Current problems with Medicaid reimbursement and provider dropout may confound the use of insurance as a whole as a simple variable. Additionally, it is possible that health status, whether self-perceived or by objective measures, could provide additional explanatory power to the model. The most appropriate variable in the 1996 MEPS database would be the presence of a priority condition as designated by the AHRQ (i.e., conditions that are life threatening, chronic but manageable, or associated with mental health). However, AHRQ has identified problems with the priority condition designation in the 1996 MEPS (including variation in the source of the data), and therefore it is a weak variable. Subsequent MEPS databases will have stronger data in the area of health status and may shed more light on the contribution of this variable to variations in participation in health care settings.

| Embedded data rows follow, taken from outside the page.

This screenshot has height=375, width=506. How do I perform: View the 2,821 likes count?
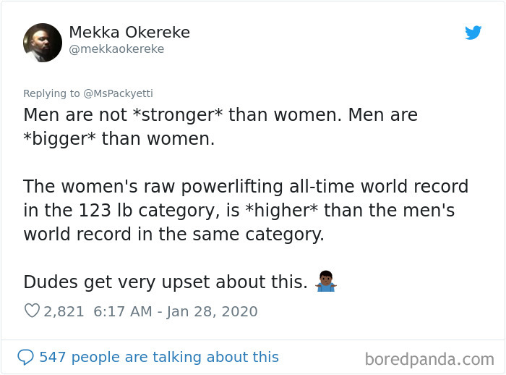point(64,311)
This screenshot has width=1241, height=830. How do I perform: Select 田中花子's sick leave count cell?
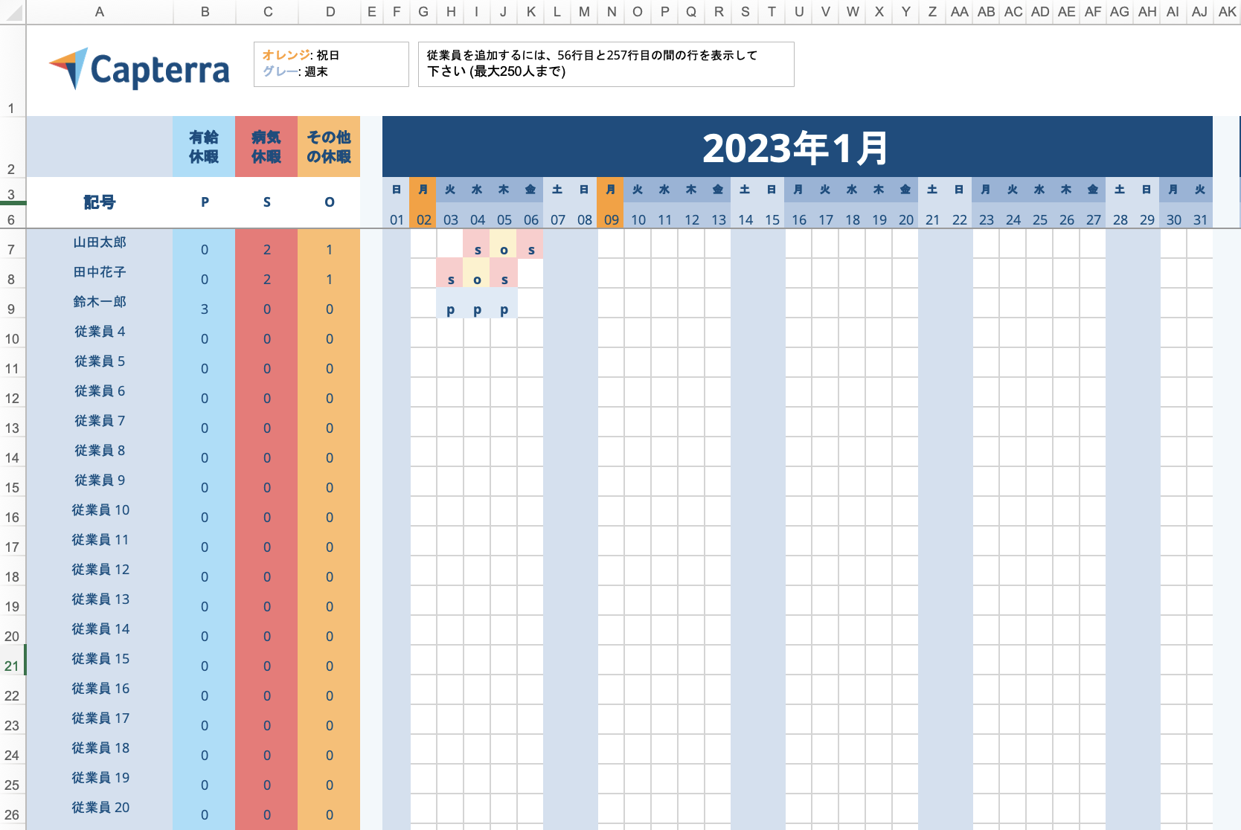(266, 280)
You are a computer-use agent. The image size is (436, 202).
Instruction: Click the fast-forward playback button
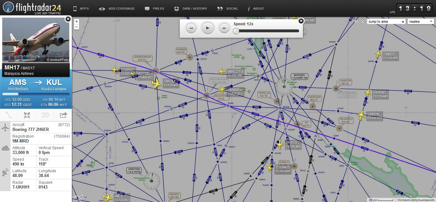(224, 28)
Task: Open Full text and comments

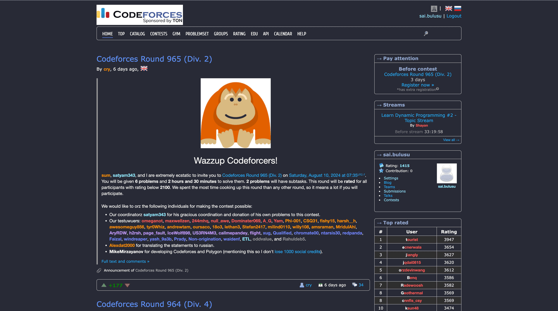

Our study does not establish causality between the ecology of health care and disparities in health status, and it does not indicate an ideal. However, it reveals differences in patterns of receipt of care in outpatient settings that are strongly associated with race and ethnicity.

Future Research

Racial and ethnic differences in receiving health care in various settings may or may not result in health disparities. Our ecological approach, however, highlights an association and possible direct relation between lower use of outpatient services by racial and ethnic minorities and health disparities. Evidence supporting the role and function of primary care in improving receipt of preventive services and health outcomes suggests that this association has some merit. It is important to build on these findings and expand research about disparate use of outpatient services by racial and ethnic minorities by 1) investigating the barriers that minority populations experience in using and valuing outpatient services; 2) investigating the utilization of outpatient primary care versus subspecialty care by racial and ethnic minorities; 3) investigating whether minority populations receiving similar care to that of nonminorities experience similar quality of care and health outcomes; and 4) identifying how improved utilization of outpatient and primary care services can improve the quality of care and health outcomes. Our findings of similar or reduced receipt of care in emergency departments and similar or increased receipt of care at home also warrant further research to determine the significance of these disparities.

Conclusion

When other important demographic factors are equal, a smaller proportion of black and Hispanic populations receive care in outpatient settings than whites. Disparate receipt of care in the outpatient setting does not translate into increased receipt of care in emergency departments or hospitals. Our findings suggest that disparities in receipt of health services among Hispanics and blacks might be remedied in part by increasing their receipt of care in physicians’ offices and outpatient departments. Applying the ecology model to receipt of care by racial and ethnic minorities raises questions related to the roots of health care disparities and suggests that public policy that attempts to address health disparities might productively focus on the settings of health care as a mediator in improving both the use of appropriate care by minorities and increasing their access to that care.